Cuba’s smallest province where sugar mills and sugarcane plantations dot the landscape
Cienfuegos is one of the provinces of Cuba. The capital city of the province is also called Cienfuegos and was founded by French settlers in 1819. Cienfuegos is the smallest province in Cuba with an economy almost entirely dedicated to the growing and processing of sugar. Sugar mills and sugarcane plantations dot the landscape. There are waterfalls in the sierra of the province.Scuba diving off of Cienfuegos province is extremely popular both with tourists and locals. There are numerous underwater caves and well over 50 dive sites in the province.
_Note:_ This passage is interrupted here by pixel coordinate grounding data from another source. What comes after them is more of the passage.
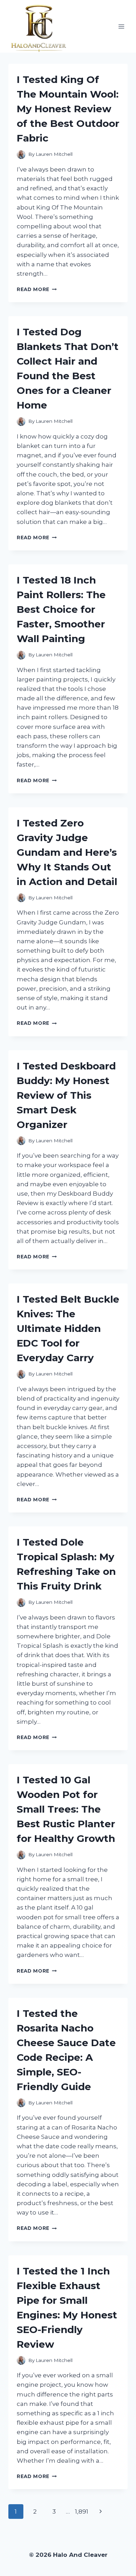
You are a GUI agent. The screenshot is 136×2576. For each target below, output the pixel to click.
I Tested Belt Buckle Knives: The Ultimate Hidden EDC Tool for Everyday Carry (68, 1328)
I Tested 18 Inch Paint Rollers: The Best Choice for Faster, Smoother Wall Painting (61, 609)
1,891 (81, 2511)
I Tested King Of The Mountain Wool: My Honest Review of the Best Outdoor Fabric (68, 109)
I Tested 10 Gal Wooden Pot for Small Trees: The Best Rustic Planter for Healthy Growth (66, 1809)
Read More (37, 289)
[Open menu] (121, 26)
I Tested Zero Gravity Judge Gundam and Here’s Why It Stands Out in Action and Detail (67, 852)
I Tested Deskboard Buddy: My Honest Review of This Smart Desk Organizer (66, 1095)
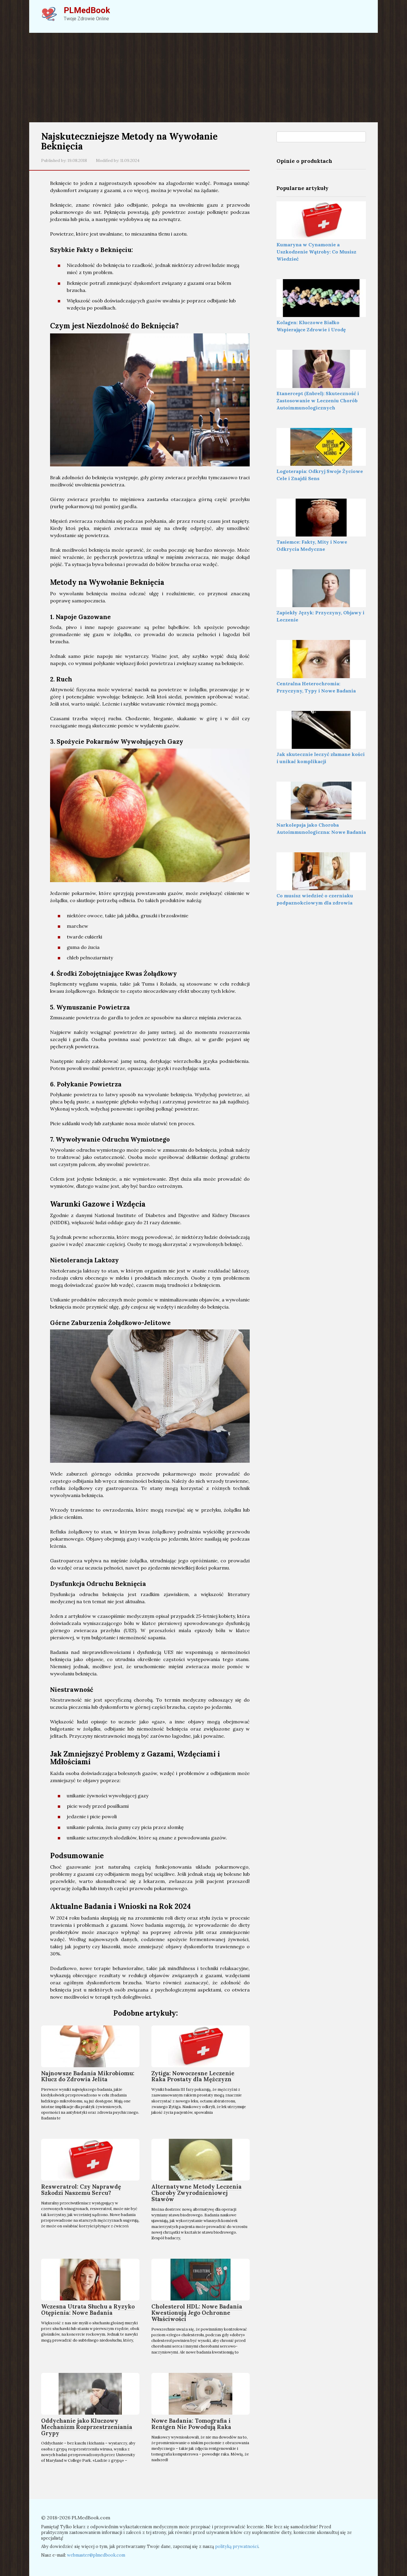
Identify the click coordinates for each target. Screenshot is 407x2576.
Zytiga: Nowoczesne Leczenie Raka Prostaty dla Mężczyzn (192, 2076)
The provinces of Cienfuegos, Sancti Spíritus, and Villa Clara were once all part of the now-defunct province of Santa Clara.
Called “The Pearl of the South” because of the impressive beauty of its bay; because of its seductive city which provokes the wonder of all who know it, and because of that innate nobility which characterizes those born in Cienfuegos. The history of Cienfuegos possesses interesting antecedents and is rich in aborigine and Hispanic legends.
Cienfuegos Botanical garden
Founded in 1901, is one of the oldest in the Americas. Its 90 hectares contain over 2000 species of plants, most of them exotic, including a collection of palm trees which is considered one of the ten best in the world.
The Bay of Cienfuegos
Which is one of the most magnificent bays in the country, is nearly 35 square miles (90 square km) in size and is dotted with picturesque cays. We recommend a boat ride around the bay, where you can sometimes see dolphins leaping from the water. It is the venue for annual motorboat races and regattas, and cruise ships put in here, as well. There is a marina with a modern recreation room; aqua bikes; yachts; catamarans; and equipment for snorkeling, scuba diving and water skiing.
The Faro Luna Scuba‐Diving Center
Next to the 3‐star hotel of the same name, on the road to Rancho Luna, this offshore area has over 50 diving sites, many species of coral and fish, caves impressive underwater walls, sunken ships and coral formations such as “Notre Dame”, which looks like the towers of that Parisian cathedral and is nearly 11 feet (6 meters) high. Stick around, and you’ll see turtles, Barracudas, enormous Jewfish, Spotted Eagle Rays and impressive but harmless Whale Sharks.